◆ 展示文本 ◆
┄┄┄┄┄┄┄┄┄┄┄┄┄┄┄┄┄┄┄┄

ChatMessageList.vue：渲染消息列表和 streaming 状态。

你会得到一个职责清晰、可维护的流式聊天前端架构。

8. 常见坑位清单（实战版）

只判断了 HTTP 成功，没处理 SSE 内的业务错误。
按 chunk 直接渲染，没做 buffer 行解析，导致 JSON 解析随机失败。
使用了流式接口，但没有逐帧让出 UI，用户仍看到“整段跳出”。
新会话拿到 conversation_id 后没回写，下一轮请求上下文断裂。
切换会话时历史消息和当前流混在一起，状态污染。

为什么很多人“写了流式却看不到流式”

1) 没做 buffer，直接 `JSON.parse(chunk)`

这几乎必炸。
因为网络层会拆包/粘包，chunk 和一条完整 data: 事件不是一一对应关系。

2) 没处理最后尾包

split("\n") 后最后一段会留在 buffer，如果末尾没有换行，最后一条事件会丢。
上面代码里 if (done && buffer.trim()) 就是专门兜这个坑。

3) UI 更新策略不对

后端在推，但前端不让主线程喘气，就会“看起来一次性渲染”。
requestAnimationFrame 让出一帧，观感差距非常明显。

4) 我在项目里踩过的 7 个坑

只判断 res.ok，没处理 SSE 里的 error 字段。
直接 parse chunk，导致随机 JSON 报错。
忘了处理 done 时 buffer 尾包，最后一句话丢失。
新会话没回写 conversation_id，下一轮上下文断裂。
高频更新直接改对象字段，某些情况下视图刷新不连贯。
生成中切会话，旧流写进新会话列表，状态串台。
没做取消逻辑，用户点“停止”后 UI 停了但请求还在跑。

9. 总结

前端实现流式输出的核心，不是“用了 SSE”这么简单，而是：

读得对（ReadableStream + 行级解析）
渲得稳（响应式策略 + 逐帧更新）
状态闭环（占位、完成、异常、会话关联）

把这三件事做好，你的 Chat 页面就不只是“能用”，而是“体验接近成熟产品”。完整代码：

async function streamChat(message, history = [], { conversationId, onChunk, onDone, onError, signal } = {}) {
  const res = await fetch("/chat/stream", {
    method: "POST",
    headers: { "Content-Type": "application/json" },
    body: JSON.stringify({
      message,
      history,
      conversation_id: conversationId || null,
    }),
    signal,
  })

  if (!res.ok) {
    const errMsg = res.statusText || "请求失败"
    onError?.(errMsg)
    throw new Error(errMsg)
  }

  const reader = res.body.getReader()
  const decoder = new TextDecoder("utf-8")
  let buffer = ""
  let fullText = ""

  const parseSSELine = (line) => {
    if (!line.startsWith("data: ")) return {}
    const raw = line.slice(6).trim()
    if (!raw) return {}

    if (raw === "[DONE]") {
      onDone?.(fullText, {})
      return { shouldReturn: true }
    }

    try {
      const data = JSON.parse(raw)
      if (data.error) {
        onError?.(data.error)
        return { shouldReturn: true }
      }
      if (data.content !== undefined) {
        fullText += data.content
        onChunk?.(data.content, fullText)
        return { needsYield: true }
      }
      if (data.done) {
        onDone?.(fullText, {
          conversation_id: data.conversation_id || null,
          message_id: data.message_id || null,
          tokens_used: data.tokens_used || null,
        })
        return { shouldReturn: true }
      }
      return {}
    } catch {
      return {}
    }
  }

  while (true) {
    const { done, value } = await reader.read()

┄┄┄┄┄┄┄┄┄┄┄┄┄┄┄┄┄┄┄┄

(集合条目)
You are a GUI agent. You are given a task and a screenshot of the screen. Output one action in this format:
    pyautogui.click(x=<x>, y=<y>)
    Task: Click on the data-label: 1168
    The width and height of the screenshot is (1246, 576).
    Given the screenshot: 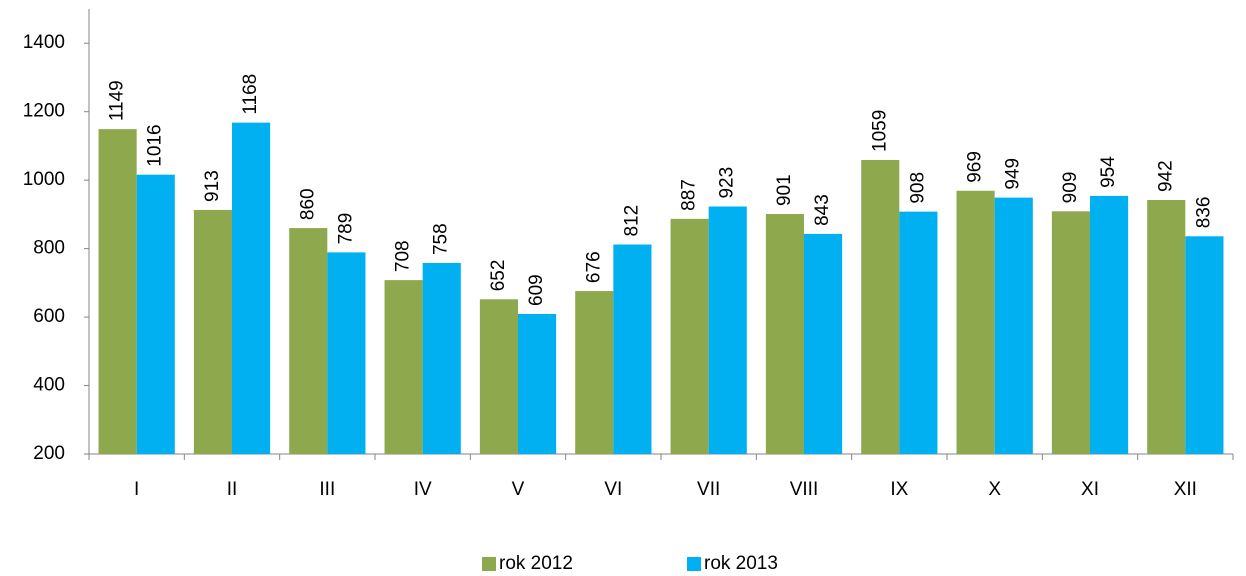 What is the action you would take?
    pyautogui.click(x=250, y=94)
    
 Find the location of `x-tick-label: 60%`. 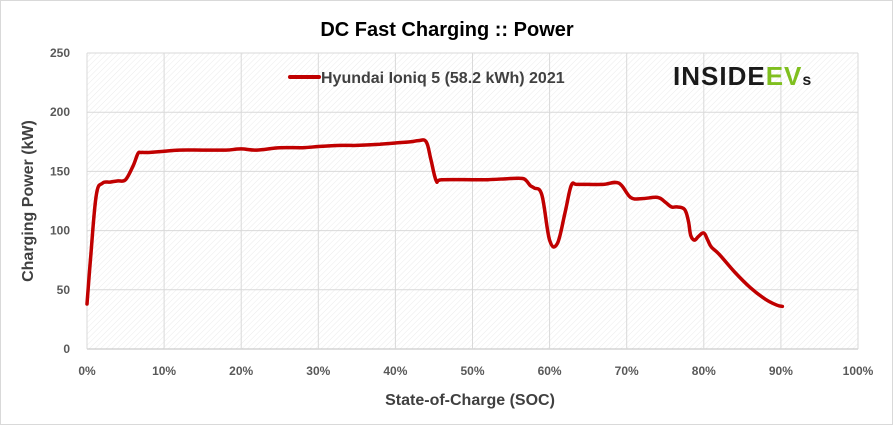

x-tick-label: 60% is located at coordinates (550, 371).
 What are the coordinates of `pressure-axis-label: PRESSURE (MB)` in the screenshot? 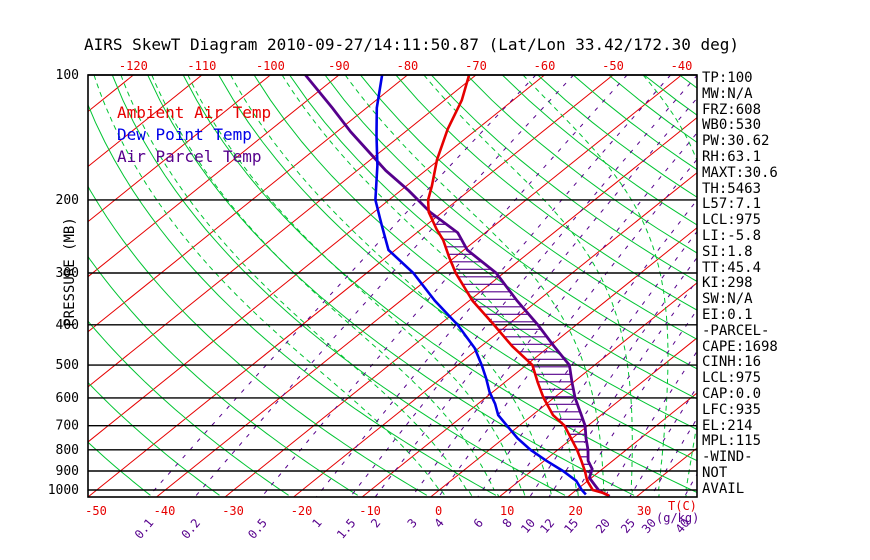 It's located at (70, 272).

┄┄┄┄┄┄┄┄┄┄┄┄┄┄┄┄┄┄┄┄

◆ 任务说明 1 ◆
将前端流式输出正文中从“只判断 res.ok，没处理 SSE”起、到“生成中切会话，旧流写进新会话列表，状态串台。”为止（含这一处）的部分重写一遍，并把其中的“buffer”一律改为“缓冲区”。
◆ 任务说明 2 ◆
从前端流式输出正文的末尾接着往下续写。

◆ 任务输出 1 ◆
只判断 res.ok，没处理 SSE 里的 error 字段。
直接 parse chunk，导致随机 JSON 报错。
忘了处理 done 时 缓冲区 尾包，最后一句话丢失。
新会话没回写 conversation_id，下一轮上下文断裂。
高频更新直接改对象字段，某些情况下视图刷新不连贯。
生成中切会话，旧流写进新会话列表，状态串台。

◆ 任务输出 2 ◆
    if (value) buffer += decoder.decode(value, { stream: true })

    const lines = buffer.split("\n")
    buffer = lines.pop() || ""

    for (const line of lines) {
      const result = parseSSELine(line)
      if (result.shouldReturn) return fullText
      if (result.needsYield) await new Promise((r) => requestAnimationFrame(r))
    }

    if (done && buffer.trim()) {
      const result = parseSSELine(buffer)
      if (result.shouldReturn) return fullText
      buffer = ""
    }

    if (done) break
  }

  onDone?.(fullText, {})
  return fullText
}
// 消息列表：{ role: 'user' | 'assistant', content: string }
const messages = ref([])
const inputText = ref("")
const listRef = ref(null)
const loading = ref(false)
/** 超过该时长仍无首字时显示「AI 正在思考…」*/
const showThinkingHint = ref(false)
/** 已收到流式首条事件（首条 content 为空时显示「已连接 / 思考中」）*/
const streamConnected = ref(false)
let abortController = null
let thinkingTimer = null

const sendMessage = async () => {
  const text = inputText.value?.trim()
  if (!text || loading.value) return

  messages.value.push({ role: "user", content: text })
  inputText.value = ""
  loading.value = true
  showThinkingHint.value = false
  streamConnected.value = false
  if (thinkingTimer) clearTimeout(thinkingTimer)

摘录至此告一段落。